-- Start DOCUMENT EXTRACT --

Based on the seminal horror novel by Stephen King, Pet Sematary follows Dr. Louis Creed (Jason Clarke), who, after relocating with his wife Rachel (Amy Seimetz) and their two young children from Boston to rural Maine, discovers a mysterious burial ground hidden deep in the woods near the family’s new home. When tragedy strikes, Louis turns to his unusual neighbor, Jud Crandall (John Lithgow), setting off a perilous chain reaction that unleashes an unfathomable evil with horrific consequences.
Pet Sematary Trailer
Pet Sematary Spoiler Free Review (Bonus Giveaway Included!)
I think one of the best highlights for Pet Sematary will come from the actors’ performances. Jason Clarke, who plays “Louis”, gave his character a good amount of depth in certain scenes. He was believable whenever he was emotional and, in some cases, he was relatable enough to keep some interest in his character’s development. I think the bigger standout was undoubtedly Jeté Laurence, who played “Ellie”. It was certainly an interesting challenge for her to capture the various dimensions of her character, and she definitely managed to pull it off. She was by far the most captivating character in the film given how committed Laurence was in her performance.

-- End DOCUMENT EXTRACT --

**WORK INSTRUCTIONS:**
(1) Answer these about the Pet Sematary text:
(a) From which city does the Creed family relocate?
(b) Who plays Jud Crandall?
(c) Which actor does the review name as the bigger standout?
(2) Please echo the Pet Sematary text from "Based on the" up to and including "(Bonus Giveaway Included!)".

-- Start RECORDED INFORMATION --

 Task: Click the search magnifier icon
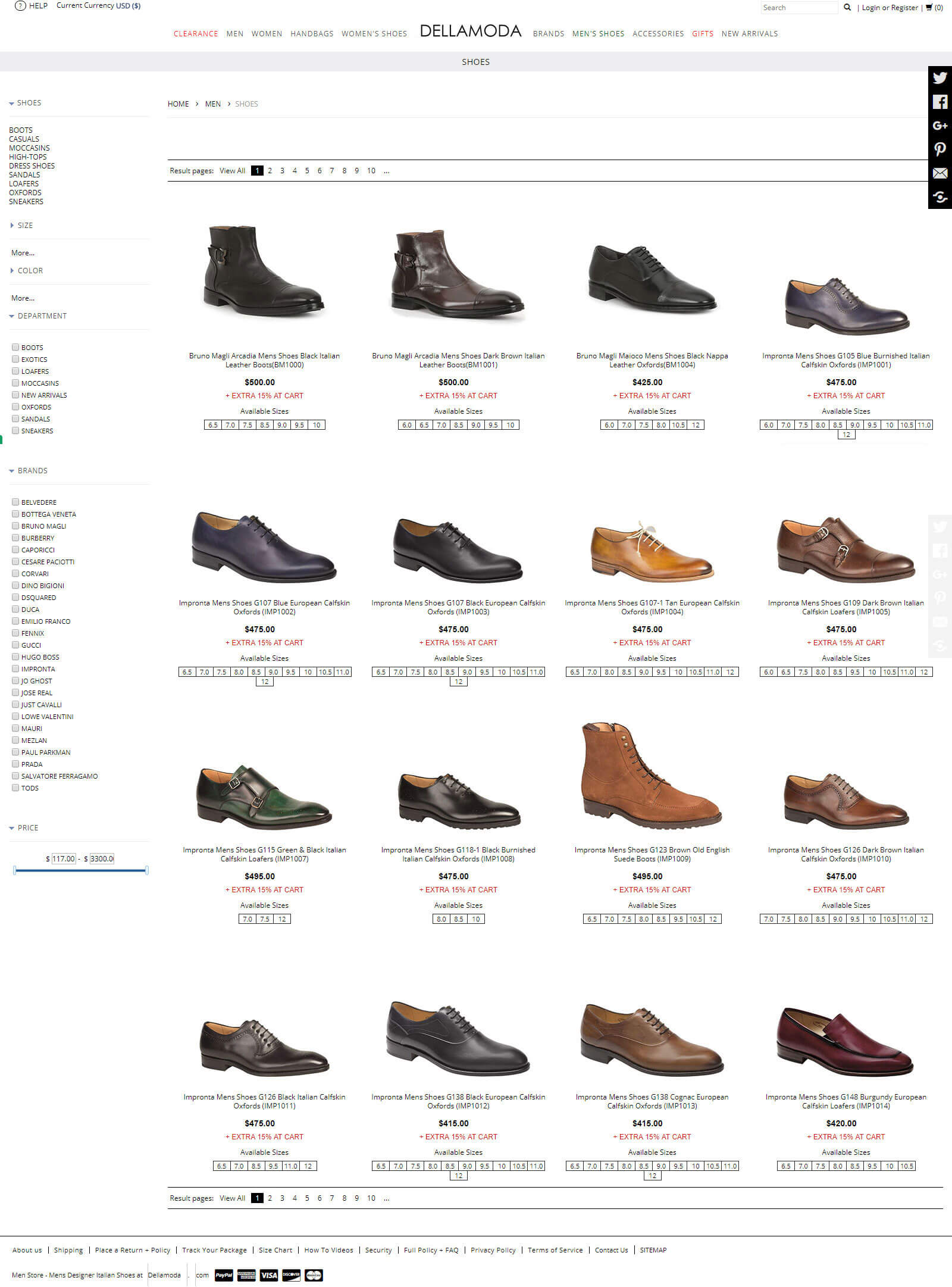847,8
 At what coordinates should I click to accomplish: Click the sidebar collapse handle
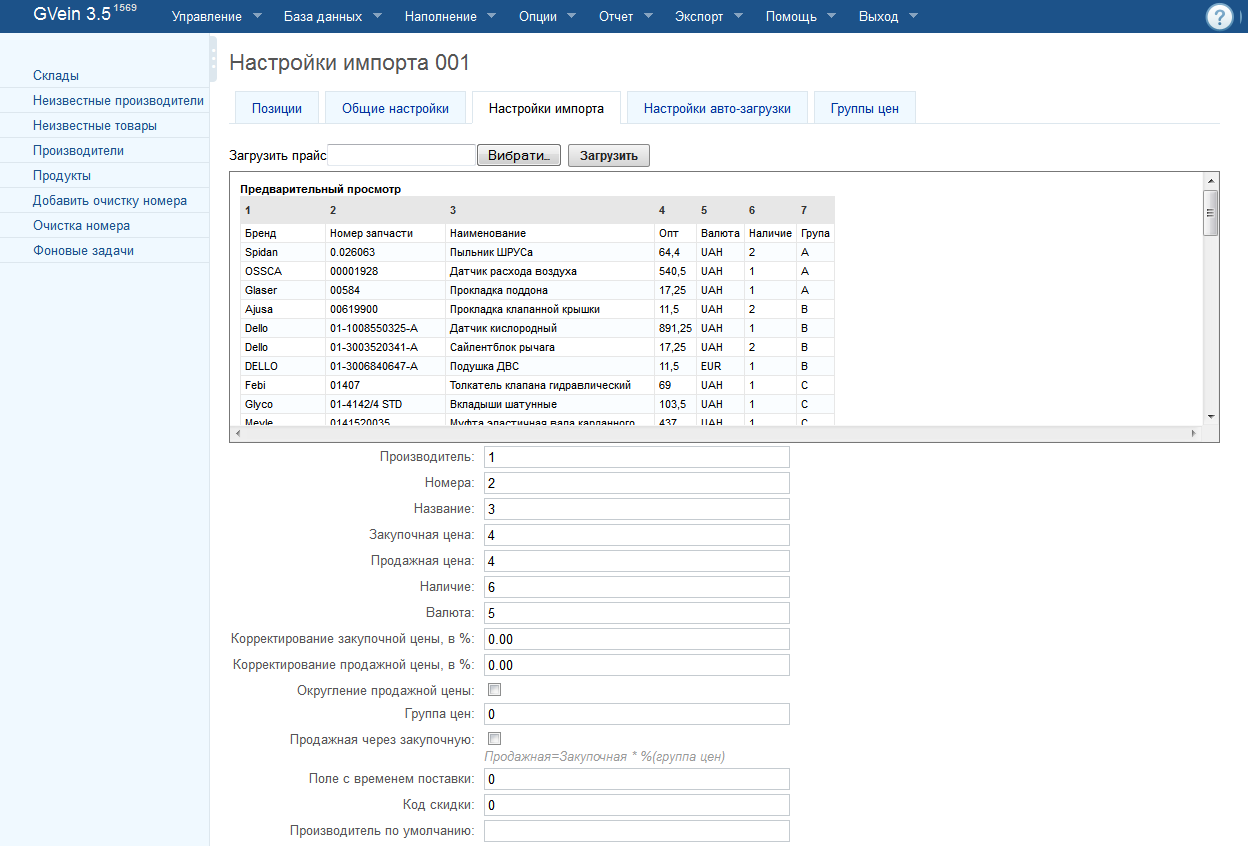[x=213, y=60]
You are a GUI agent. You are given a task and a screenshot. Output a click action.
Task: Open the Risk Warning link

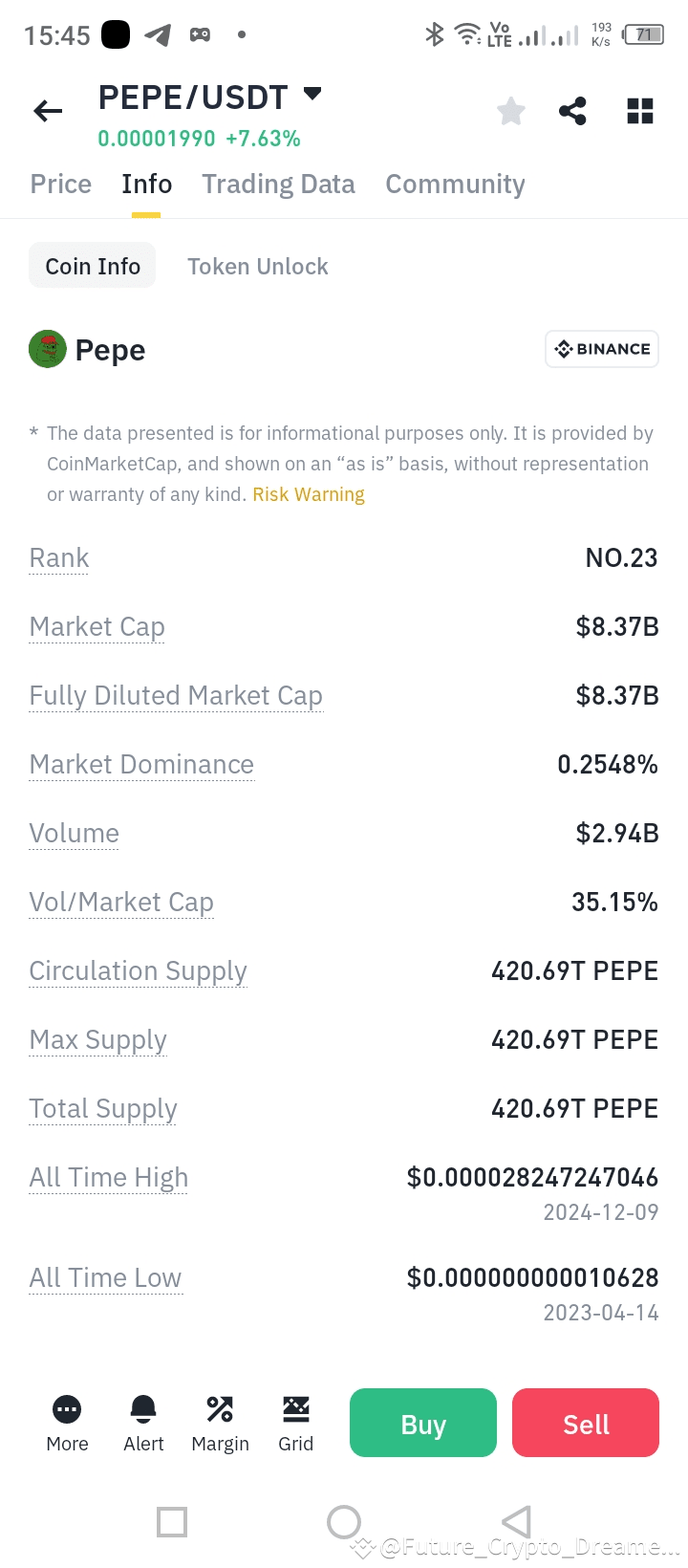(x=309, y=494)
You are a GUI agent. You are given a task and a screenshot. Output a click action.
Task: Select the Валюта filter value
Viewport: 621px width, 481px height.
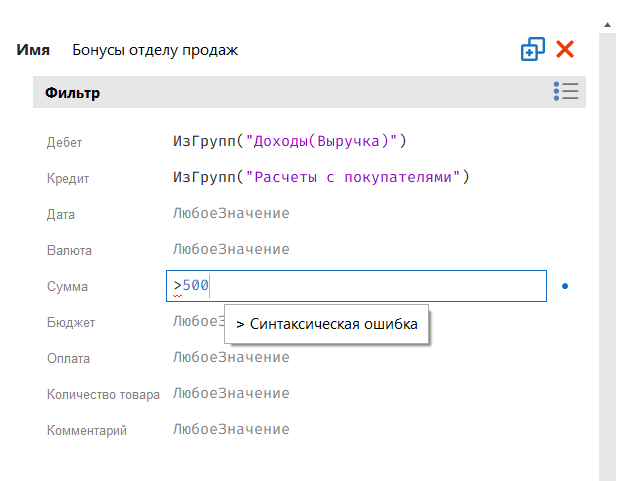(x=231, y=250)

-- End RECORDED INFORMATION --

**ANSWERS IN ORDER:**
(1)
(a) Boston
(b) John Lithgow
(c) Jeté Laurence

(2)
Based on the seminal horror novel by Stephen King, Pet Sematary follows Dr. Louis Creed (Jason Clarke), who, after relocating with his wife Rachel (Amy Seimetz) and their two young children from Boston to rural Maine, discovers a mysterious burial ground hidden deep in the woods near the family’s new home. When tragedy strikes, Louis turns to his unusual neighbor, Jud Crandall (John Lithgow), setting off a perilous chain reaction that unleashes an unfathomable evil with horrific consequences.
Pet Sematary Trailer
Pet Sematary Spoiler Free Review (Bonus Giveaway Included!)